Work item: A complete copy of the entries, exactly as written, is the expected result.

[Source records]
************

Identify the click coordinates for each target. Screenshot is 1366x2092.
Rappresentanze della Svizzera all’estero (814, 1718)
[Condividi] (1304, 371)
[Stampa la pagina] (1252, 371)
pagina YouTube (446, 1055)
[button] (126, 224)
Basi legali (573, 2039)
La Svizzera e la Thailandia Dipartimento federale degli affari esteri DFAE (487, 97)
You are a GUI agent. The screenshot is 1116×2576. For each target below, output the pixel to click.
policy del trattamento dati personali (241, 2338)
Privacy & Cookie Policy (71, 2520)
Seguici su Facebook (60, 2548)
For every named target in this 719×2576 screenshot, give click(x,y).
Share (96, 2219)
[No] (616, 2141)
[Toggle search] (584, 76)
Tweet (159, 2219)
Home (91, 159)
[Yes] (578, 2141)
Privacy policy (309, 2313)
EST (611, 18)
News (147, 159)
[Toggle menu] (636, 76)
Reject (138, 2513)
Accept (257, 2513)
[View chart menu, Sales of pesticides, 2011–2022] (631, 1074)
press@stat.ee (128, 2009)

************

Solution to this problem:
Identify the click coordinates for each target. Screenshot is 1366x2092.
Rappresentanze della Svizzera all’estero (814, 1718)
[Condividi] (1304, 371)
[Stampa la pagina] (1252, 371)
pagina YouTube (446, 1055)
[button] (126, 224)
Basi legali (573, 2039)
La Svizzera e la Thailandia Dipartimento federale degli affari esteri DFAE (487, 97)
You are a GUI agent. The screenshot is 1116×2576. For each target below, output the pixel to click.
policy del trattamento dati personali (241, 2338)
Privacy & Cookie Policy (71, 2520)
Seguici su Facebook (60, 2548)
For every named target in this 719×2576 screenshot, give click(x,y).
Share (96, 2219)
[No] (616, 2141)
[Toggle search] (584, 76)
Tweet (159, 2219)
Home (91, 159)
[Yes] (578, 2141)
Privacy policy (309, 2313)
EST (611, 18)
News (147, 159)
[Toggle menu] (636, 76)
Reject (138, 2513)
Accept (257, 2513)
[View chart menu, Sales of pesticides, 2011–2022] (631, 1074)
press@stat.ee (128, 2009)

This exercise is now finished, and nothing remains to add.